:: STATED TASK ::
Please rewrite the material from the line containing "Click the gray" through its end, requests included, shifting the coordinates in the answers by adding 4 to each number. Leave the pictures out.

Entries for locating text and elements
..........

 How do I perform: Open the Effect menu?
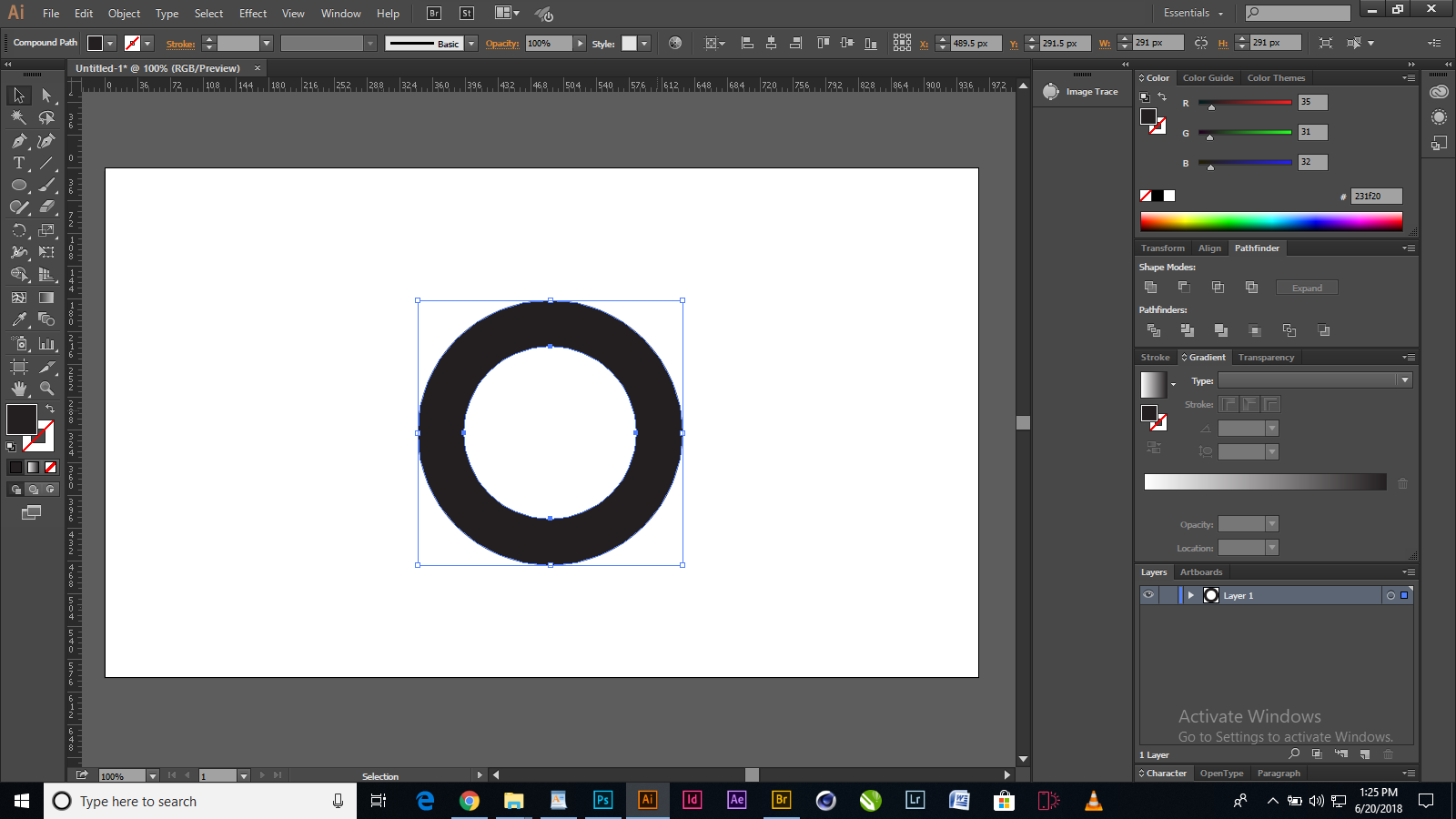point(253,14)
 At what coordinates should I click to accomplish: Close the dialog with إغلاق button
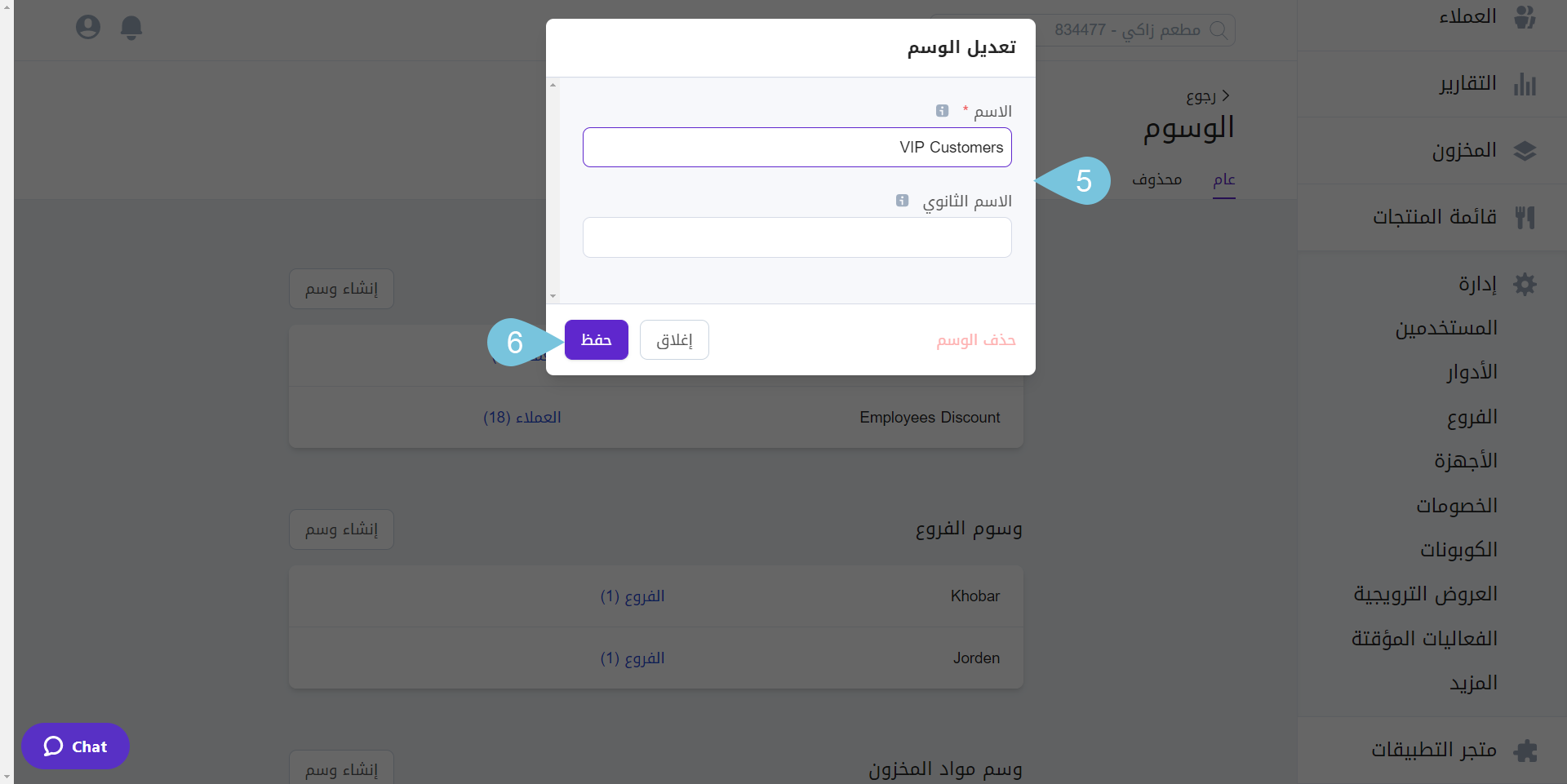point(674,340)
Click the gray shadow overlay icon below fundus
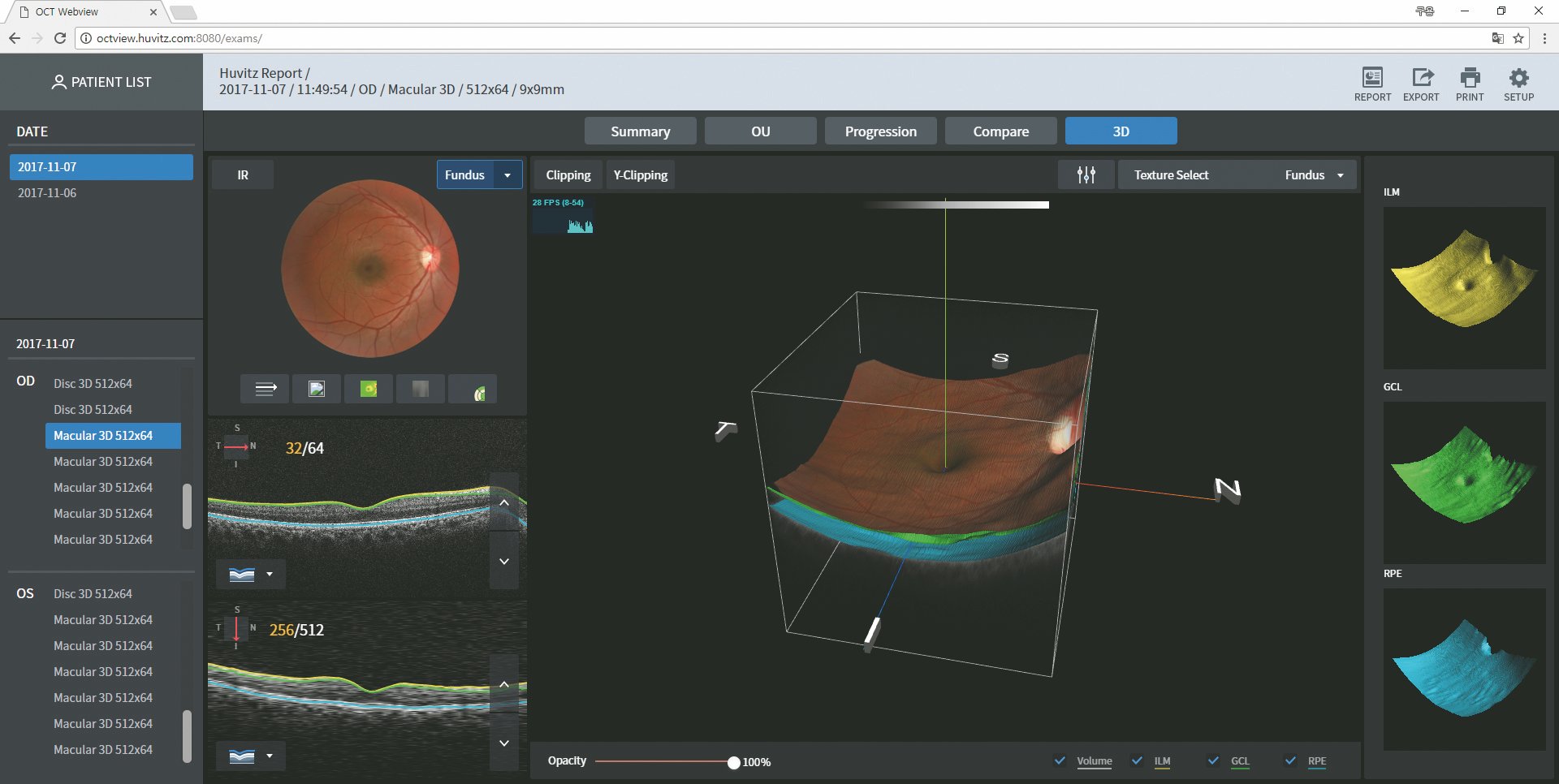 click(x=420, y=389)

..........

:: WRITTEN SOLUTION ::
Click the gray shadow overlay icon below fundus
 click(x=424, y=393)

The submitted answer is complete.